Explain both of these points.

Well, here's a map of how it shakes out. The situation in the west is just terrible. There's no good reason I can think of for the federal government to own any land in any fully incorporated state, and if there's a compelling reason for decisions about land in Nevada to be made in an imperial city some 2000 miles away instead of in Carson City, I'd like to hear it. Ownership of any public land should have been transferred to the state government the moment they became a state.

I can think of several reasons why the federal government can and should own land in a state; leaving aside how the feds need some land to operate things like military bases, courts, and administration buildings, there's the fact that the states collectively and knowingly ceded ownership rights over certain land to the federal government when they, the states, created the Constitution (see the Property Clause).

Every bit of land outside the first thirteen legally began with federal ownership: The original thirteen states surrendered all their claims to the land west of the Appalachians when the Constitution was ratified, the Louisiana Territory was purchased by the federal government with federal funds, the Southwest was given to the federal government as part of the treaty that ended the Mexican-American War, and the Oregon Territory was ceded to the federal government by the Treaty of 1818, Alaska was bought by the feds from the Russians, and Florida was given to the feds by treaty with the Spanish. I won't profess to know how federal land in the original thirteen states was acquired (I assume largely by purchase), but the legal right and history of federal ownership of state lands is pretty cut and dry (Hawaii admittedly being something of an odd duck), and has existed since the days of the Founding Fathers. If anything, thirty-seven of the states were wholly owned by the federal government before the feds ceded some of that land to the locals.*

You're free to argue the policy wisdom of retaining federal ownership of land vs. ceding all of it to the states, of course, but legally the issue has been settled for quite some time now. Don't forget that the federal government is entirely a contractually-created creature of the states; if they felt that the feds should give up all of its land, they could have made it that way. For that matter, they still can. Instead, they consciously surrendered some of their own land (not a small concession, if you know how rancorous those fights were in the colonial days), and have not made any real concerted effort to change the situation since then.
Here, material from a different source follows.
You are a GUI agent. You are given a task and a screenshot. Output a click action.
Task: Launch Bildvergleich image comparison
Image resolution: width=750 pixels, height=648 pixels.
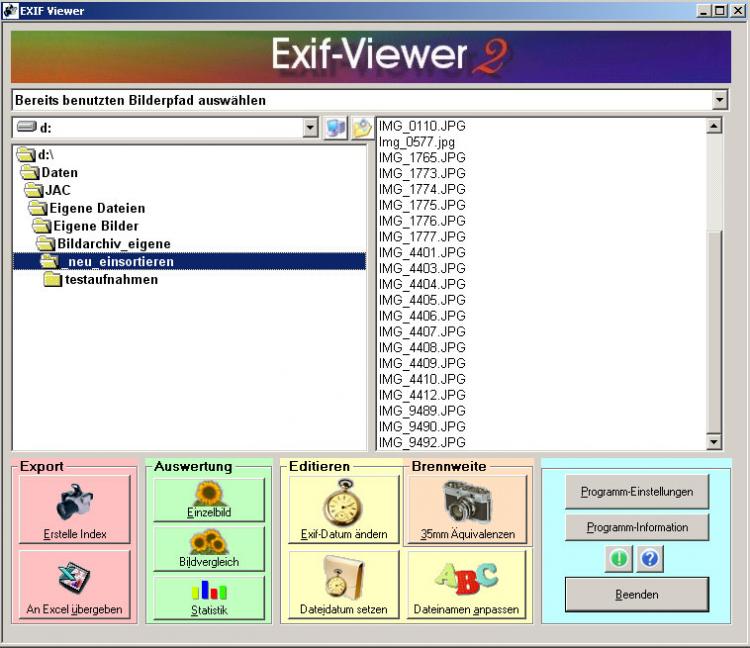pos(209,548)
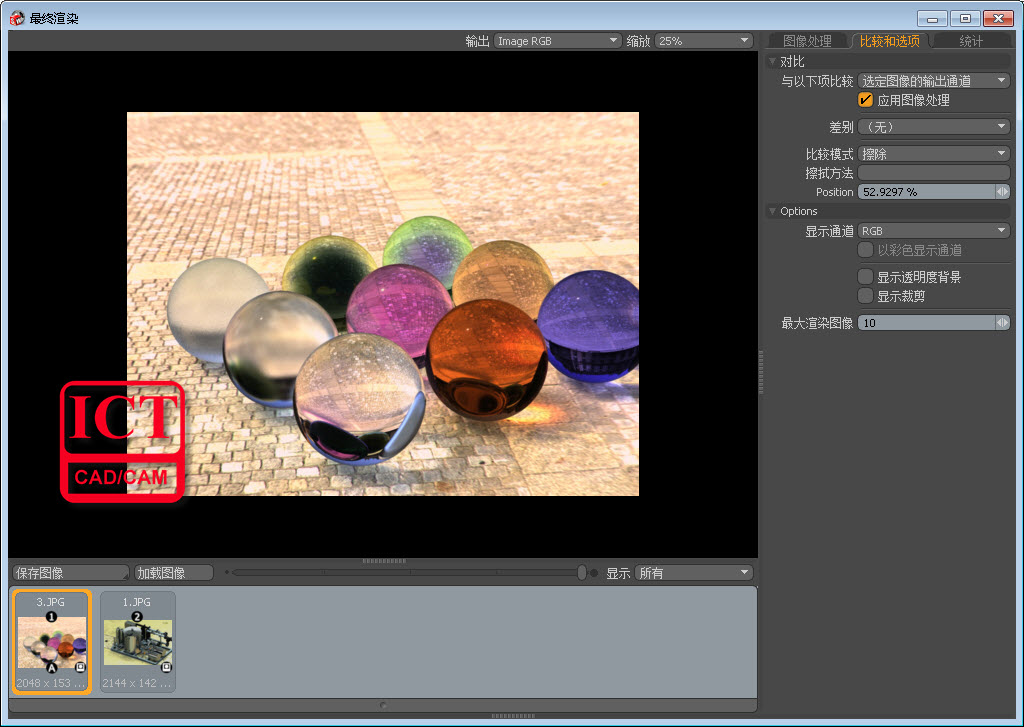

In the meantime, regarding Nevada specifically, the reason it's federal ownership rate is so high is simply because no one wanted to buy land there when it was first offered: I don't know if you've ever been, but there's a reason 95% or so of the population lives in only two counties, and if hadn't been for a silver boom (and later legalized gambling) I'd wager Nevada would never have reached the population rate it takes to become a state: the place is largely uninhabitable.

 

 

*We are ignoring the whole issue of people who lived on said lands before the territories were ceded to the feds, most notably the Native Americans but also French, Mexican, British, Russian, and even American settlers, only some of whom were covered by the treaties encompassing their territory and only some of whom previously answered to the sovereign who handed the land to the federal government.

Kasz216 said:

Well that, and when Georgia and Virginia had to give up land to the Federal government it was ruled that the federal government can only hold land in trust for the formation of new states and not for any other reason, and must give that land to the state when formed.

Source? The closest I've heard of this is Pollard's Lessee, which only a minority of scholars have read it that broadly, with the general consensus, including the Supreme Court's, being that the ruling was far more narrow than that.